- The problem: Output every record below precisely as it is written.

- Records provided:

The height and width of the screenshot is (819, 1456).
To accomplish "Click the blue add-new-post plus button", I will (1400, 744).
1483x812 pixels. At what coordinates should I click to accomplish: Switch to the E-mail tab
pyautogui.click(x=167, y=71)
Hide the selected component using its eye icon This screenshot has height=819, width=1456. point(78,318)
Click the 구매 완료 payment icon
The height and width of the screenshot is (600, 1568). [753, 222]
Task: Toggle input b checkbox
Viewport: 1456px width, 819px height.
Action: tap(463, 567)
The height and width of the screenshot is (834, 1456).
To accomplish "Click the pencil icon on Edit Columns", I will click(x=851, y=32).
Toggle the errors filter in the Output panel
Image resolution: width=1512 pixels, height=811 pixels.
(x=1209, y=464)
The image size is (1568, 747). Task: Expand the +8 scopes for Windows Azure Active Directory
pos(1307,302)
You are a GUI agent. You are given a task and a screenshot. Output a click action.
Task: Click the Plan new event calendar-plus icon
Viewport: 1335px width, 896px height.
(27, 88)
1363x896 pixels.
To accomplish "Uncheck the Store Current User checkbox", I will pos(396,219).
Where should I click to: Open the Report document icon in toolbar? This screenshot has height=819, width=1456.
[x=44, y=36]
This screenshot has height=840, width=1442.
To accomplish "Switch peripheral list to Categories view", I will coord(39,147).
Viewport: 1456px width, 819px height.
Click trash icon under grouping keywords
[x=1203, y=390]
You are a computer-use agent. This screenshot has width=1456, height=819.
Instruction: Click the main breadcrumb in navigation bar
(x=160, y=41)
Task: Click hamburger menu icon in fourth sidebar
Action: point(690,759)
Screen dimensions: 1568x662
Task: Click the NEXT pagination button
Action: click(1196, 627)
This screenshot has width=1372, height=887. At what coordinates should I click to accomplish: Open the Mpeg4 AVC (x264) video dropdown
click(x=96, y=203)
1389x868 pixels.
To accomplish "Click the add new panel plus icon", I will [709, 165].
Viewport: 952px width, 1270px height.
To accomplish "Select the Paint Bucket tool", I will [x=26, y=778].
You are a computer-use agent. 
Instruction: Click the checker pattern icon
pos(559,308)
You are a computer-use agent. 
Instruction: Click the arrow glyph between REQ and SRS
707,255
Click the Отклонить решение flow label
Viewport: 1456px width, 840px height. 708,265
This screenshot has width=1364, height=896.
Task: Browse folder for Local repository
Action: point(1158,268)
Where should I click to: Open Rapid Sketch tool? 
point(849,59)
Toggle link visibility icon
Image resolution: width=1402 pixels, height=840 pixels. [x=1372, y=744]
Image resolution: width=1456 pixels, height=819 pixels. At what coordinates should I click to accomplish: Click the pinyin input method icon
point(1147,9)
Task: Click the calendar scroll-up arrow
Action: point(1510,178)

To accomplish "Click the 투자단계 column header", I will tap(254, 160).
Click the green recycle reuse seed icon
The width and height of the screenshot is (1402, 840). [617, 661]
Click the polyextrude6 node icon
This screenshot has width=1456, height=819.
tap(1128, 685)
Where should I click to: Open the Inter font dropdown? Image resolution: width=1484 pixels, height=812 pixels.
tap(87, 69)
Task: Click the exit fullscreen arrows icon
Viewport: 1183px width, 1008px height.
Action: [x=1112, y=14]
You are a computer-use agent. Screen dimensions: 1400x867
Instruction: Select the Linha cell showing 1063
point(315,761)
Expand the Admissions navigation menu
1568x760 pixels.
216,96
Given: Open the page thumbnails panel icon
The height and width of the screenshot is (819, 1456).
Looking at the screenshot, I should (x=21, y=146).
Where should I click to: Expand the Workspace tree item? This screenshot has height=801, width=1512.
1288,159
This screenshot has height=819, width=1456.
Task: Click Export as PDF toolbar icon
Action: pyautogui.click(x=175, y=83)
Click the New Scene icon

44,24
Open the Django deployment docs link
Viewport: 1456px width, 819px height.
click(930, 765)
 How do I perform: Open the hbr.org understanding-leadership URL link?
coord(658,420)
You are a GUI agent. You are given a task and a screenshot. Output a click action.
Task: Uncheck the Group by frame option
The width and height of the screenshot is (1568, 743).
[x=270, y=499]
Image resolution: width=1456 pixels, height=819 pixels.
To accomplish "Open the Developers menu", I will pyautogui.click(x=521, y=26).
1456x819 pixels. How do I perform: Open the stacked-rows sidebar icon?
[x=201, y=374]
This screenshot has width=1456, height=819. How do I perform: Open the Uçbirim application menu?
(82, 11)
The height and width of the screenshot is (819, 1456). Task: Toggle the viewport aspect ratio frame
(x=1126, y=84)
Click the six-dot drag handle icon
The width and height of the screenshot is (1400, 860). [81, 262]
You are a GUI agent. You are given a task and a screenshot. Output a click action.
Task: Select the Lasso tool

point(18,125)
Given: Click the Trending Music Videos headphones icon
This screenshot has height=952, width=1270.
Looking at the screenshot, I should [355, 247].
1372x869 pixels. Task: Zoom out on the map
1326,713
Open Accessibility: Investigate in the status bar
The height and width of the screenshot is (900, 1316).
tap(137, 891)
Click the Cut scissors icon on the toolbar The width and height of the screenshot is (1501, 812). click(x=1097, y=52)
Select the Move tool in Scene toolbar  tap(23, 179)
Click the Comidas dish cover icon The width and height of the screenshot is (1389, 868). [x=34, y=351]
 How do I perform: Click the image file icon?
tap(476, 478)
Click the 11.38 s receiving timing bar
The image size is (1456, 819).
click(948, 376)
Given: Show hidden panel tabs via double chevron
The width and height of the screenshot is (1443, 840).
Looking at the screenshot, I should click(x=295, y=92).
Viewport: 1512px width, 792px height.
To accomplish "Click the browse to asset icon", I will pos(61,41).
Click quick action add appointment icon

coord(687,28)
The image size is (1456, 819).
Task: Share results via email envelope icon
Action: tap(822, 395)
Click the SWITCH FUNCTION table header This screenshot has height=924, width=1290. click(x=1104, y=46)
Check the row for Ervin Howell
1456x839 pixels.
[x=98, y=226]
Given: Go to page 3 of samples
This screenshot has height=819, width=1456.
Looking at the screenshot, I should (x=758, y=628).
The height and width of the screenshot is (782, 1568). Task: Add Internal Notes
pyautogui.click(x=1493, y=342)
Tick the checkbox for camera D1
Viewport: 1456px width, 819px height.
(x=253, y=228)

- Finished task:
The height and width of the screenshot is (819, 1456).
To accomplish "Click the blue add-new-post plus button", I will (1400, 744).
1483x812 pixels. At what coordinates should I click to accomplish: Switch to the E-mail tab
pyautogui.click(x=167, y=71)
Hide the selected component using its eye icon This screenshot has height=819, width=1456. point(78,318)
Click the 구매 완료 payment icon
The height and width of the screenshot is (600, 1568). [753, 222]
Task: Toggle input b checkbox
Viewport: 1456px width, 819px height.
Action: tap(463, 567)
The height and width of the screenshot is (834, 1456).
To accomplish "Click the pencil icon on Edit Columns", I will click(x=851, y=32).
Toggle the errors filter in the Output panel
Image resolution: width=1512 pixels, height=811 pixels.
(x=1209, y=464)
The image size is (1568, 747). Task: Expand the +8 scopes for Windows Azure Active Directory
pos(1307,302)
You are a GUI agent. You are given a task and a screenshot. Output a click action.
Task: Click the Plan new event calendar-plus icon
Viewport: 1335px width, 896px height.
(27, 88)
1363x896 pixels.
To accomplish "Uncheck the Store Current User checkbox", I will pos(396,219).
Where should I click to: Open the Report document icon in toolbar? This screenshot has height=819, width=1456.
[x=44, y=36]
This screenshot has height=840, width=1442.
To accomplish "Switch peripheral list to Categories view", I will coord(39,147).
Viewport: 1456px width, 819px height.
Click trash icon under grouping keywords
[x=1203, y=390]
You are a computer-use agent. This screenshot has width=1456, height=819.
Instruction: Click the main breadcrumb in navigation bar
(x=160, y=41)
Task: Click hamburger menu icon in fourth sidebar
Action: point(690,759)
Screen dimensions: 1568x662
Task: Click the NEXT pagination button
Action: click(1196, 627)
This screenshot has width=1372, height=887. At what coordinates should I click to accomplish: Open the Mpeg4 AVC (x264) video dropdown
click(x=96, y=203)
1389x868 pixels.
To accomplish "Click the add new panel plus icon", I will [709, 165].
Viewport: 952px width, 1270px height.
To accomplish "Select the Paint Bucket tool", I will [x=26, y=778].
You are a computer-use agent. 
Instruction: Click the checker pattern icon
pos(559,308)
You are a computer-use agent. 
Instruction: Click the arrow glyph between REQ and SRS
707,255
Click the Отклонить решение flow label
Viewport: 1456px width, 840px height. 708,265
This screenshot has width=1364, height=896.
Task: Browse folder for Local repository
Action: point(1158,268)
Where should I click to: Open Rapid Sketch tool? 
point(849,59)
Toggle link visibility icon
Image resolution: width=1402 pixels, height=840 pixels. [x=1372, y=744]
Image resolution: width=1456 pixels, height=819 pixels. At what coordinates should I click to accomplish: Click the pinyin input method icon
point(1147,9)
Task: Click the calendar scroll-up arrow
Action: point(1510,178)

To accomplish "Click the 투자단계 column header", I will tap(254, 160).
Click the green recycle reuse seed icon
The width and height of the screenshot is (1402, 840). [617, 661]
Click the polyextrude6 node icon
This screenshot has width=1456, height=819.
tap(1128, 685)
Where should I click to: Open the Inter font dropdown? Image resolution: width=1484 pixels, height=812 pixels.
tap(87, 69)
Task: Click the exit fullscreen arrows icon
Viewport: 1183px width, 1008px height.
Action: [x=1112, y=14]
You are a computer-use agent. Screen dimensions: 1400x867
Instruction: Select the Linha cell showing 1063
point(315,761)
Expand the Admissions navigation menu
1568x760 pixels.
216,96
Given: Open the page thumbnails panel icon
The height and width of the screenshot is (819, 1456).
Looking at the screenshot, I should (x=21, y=146).
Where should I click to: Expand the Workspace tree item? This screenshot has height=801, width=1512.
1288,159
This screenshot has height=819, width=1456.
Task: Click Export as PDF toolbar icon
Action: pyautogui.click(x=175, y=83)
Click the New Scene icon

44,24
Open the Django deployment docs link
Viewport: 1456px width, 819px height.
click(930, 765)
 How do I perform: Open the hbr.org understanding-leadership URL link?
coord(658,420)
You are a GUI agent. You are given a task and a screenshot. Output a click action.
Task: Uncheck the Group by frame option
The width and height of the screenshot is (1568, 743).
[x=270, y=499]
Image resolution: width=1456 pixels, height=819 pixels.
To accomplish "Open the Developers menu", I will pyautogui.click(x=521, y=26).
1456x819 pixels. How do I perform: Open the stacked-rows sidebar icon?
[x=201, y=374]
This screenshot has width=1456, height=819. How do I perform: Open the Uçbirim application menu?
(82, 11)
The height and width of the screenshot is (819, 1456). Task: Toggle the viewport aspect ratio frame
(x=1126, y=84)
Click the six-dot drag handle icon
The width and height of the screenshot is (1400, 860). [81, 262]
You are a GUI agent. You are given a task and a screenshot. Output a click action.
Task: Select the Lasso tool

point(18,125)
Given: Click the Trending Music Videos headphones icon
This screenshot has height=952, width=1270.
Looking at the screenshot, I should [355, 247].
1372x869 pixels. Task: Zoom out on the map
1326,713
Open Accessibility: Investigate in the status bar
The height and width of the screenshot is (900, 1316).
tap(137, 891)
Click the Cut scissors icon on the toolbar The width and height of the screenshot is (1501, 812). click(x=1097, y=52)
Select the Move tool in Scene toolbar  tap(23, 179)
Click the Comidas dish cover icon The width and height of the screenshot is (1389, 868). [x=34, y=351]
 How do I perform: Click the image file icon?
tap(476, 478)
Click the 11.38 s receiving timing bar
The image size is (1456, 819).
click(948, 376)
Given: Show hidden panel tabs via double chevron
The width and height of the screenshot is (1443, 840).
Looking at the screenshot, I should click(x=295, y=92).
Viewport: 1512px width, 792px height.
To accomplish "Click the browse to asset icon", I will pos(61,41).
Click quick action add appointment icon

coord(687,28)
The image size is (1456, 819).
Task: Share results via email envelope icon
Action: tap(822, 395)
Click the SWITCH FUNCTION table header This screenshot has height=924, width=1290. click(x=1104, y=46)
Check the row for Ervin Howell
1456x839 pixels.
[x=98, y=226]
Given: Go to page 3 of samples
This screenshot has height=819, width=1456.
Looking at the screenshot, I should (x=758, y=628).
The height and width of the screenshot is (782, 1568). Task: Add Internal Notes
pyautogui.click(x=1493, y=342)
Tick the checkbox for camera D1
Viewport: 1456px width, 819px height.
(x=253, y=228)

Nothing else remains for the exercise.